Private assetsThere are other options, said Xanthopoulos. “For example, there is a lot of debate nowadays between asset managers and asset servicers as to what is core to their activities and what is non-core. We see a trend where market players invest in developing and differentiating themselves on their core activities and look to outsource that which is non-core to a specialised body.”

For a firm to focus on non-core services could result in a loss of revenue, he said, and offered limited added value that was costly to maintain.

“More and more market players explore the route to outsource these non-core activities to partners who have made these functions a core functionality of their own business and can leverage investment/resources for a wider range of clients with more efficient results.”

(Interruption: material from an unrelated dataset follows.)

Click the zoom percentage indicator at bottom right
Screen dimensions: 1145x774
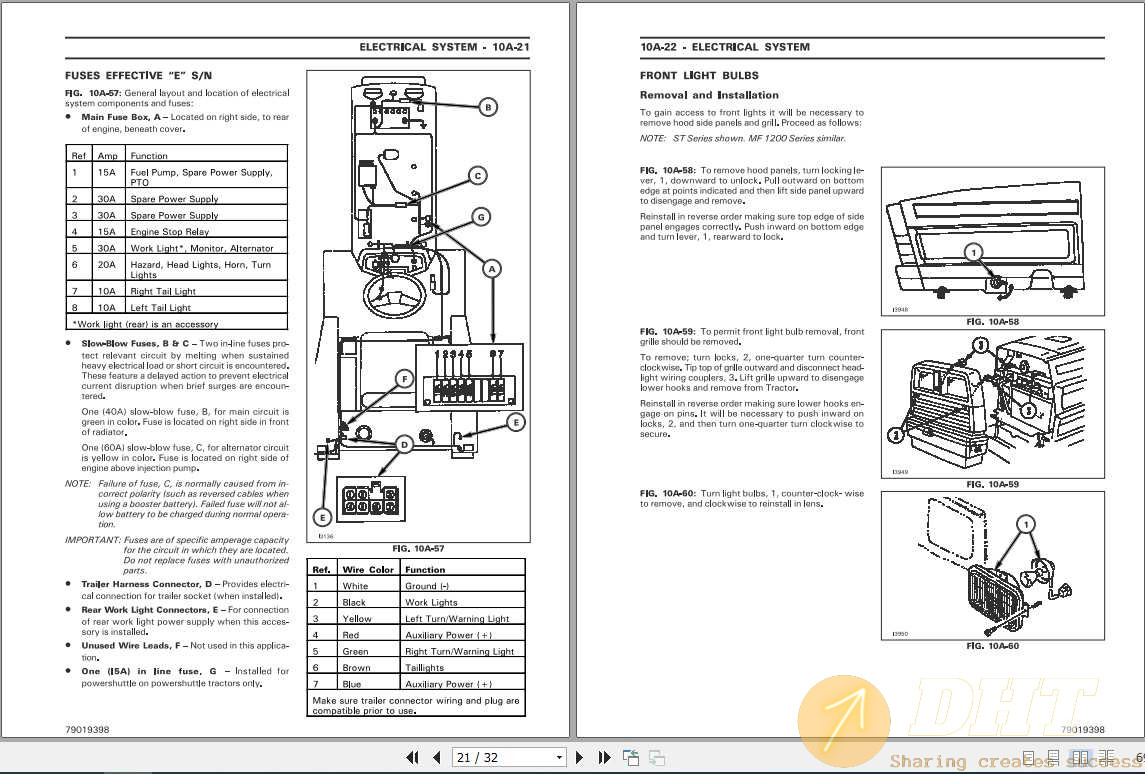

Gutton mentioned that in the current era, many regulations deal with disclosure requirements. “We all agree that there is a need for investors to be well informed so that they can make ‘informed’ investment decisions,” he said. So, from an asset manager’s perspective, making disclosures that are required by regulation is an unsatisfying activity when the disclosures “do not properly reflect” the reality of what is happening inside a product.

Gutton referenced the Priips KID disclosures, which critics such as the BVI said contained flawed methodologies concerning the calculation of costs. But he also said there had been recent improvements through the revision of regulatory technical standards.

Dumitru pointed out the importance of the EU listening to the opinions and recommendations of the fund associations – particularly over future regulatory initiatives and the impact on global competitiveness for EU-based asset managers.

Niedner noted that at the European level, there were regulations or proposals that genuinely centred on creating more efficient European capital markets. But this was not always the case, given the number of bodies involved in creating and influencing regulation.

Xanthopoulos said an important voice missing from the broad debate was “the voice of the people that we try to protect”. Noting that the Priips issue centred on trying to achieve more clarity on past performance and how transaction costs are calculated, he nonetheless questioned whether this additional layer of regulation was required. “Sometimes we need to step back and think whether what we’ve decided to implement serves an objective and if that objective has been correctly covered.”

Stadler queried whether this clarity would generate more returns or merely increase costs, albeit not losing sight of the fundamental principle of investor protection.

Niedner warned that the pace of new directives was quickening. “Every year, or every second year at least”, there was a new AML directive, he said. To this extent, it felt like “you sometimes have the impression that necessarily once a Directive has been adopted, the next point is working on the new Directive, without waiting to see how efficiently this Directive is actually working and then trying to improve it”.

Our Luxembourg panel took place in September, in person in Luxembourg.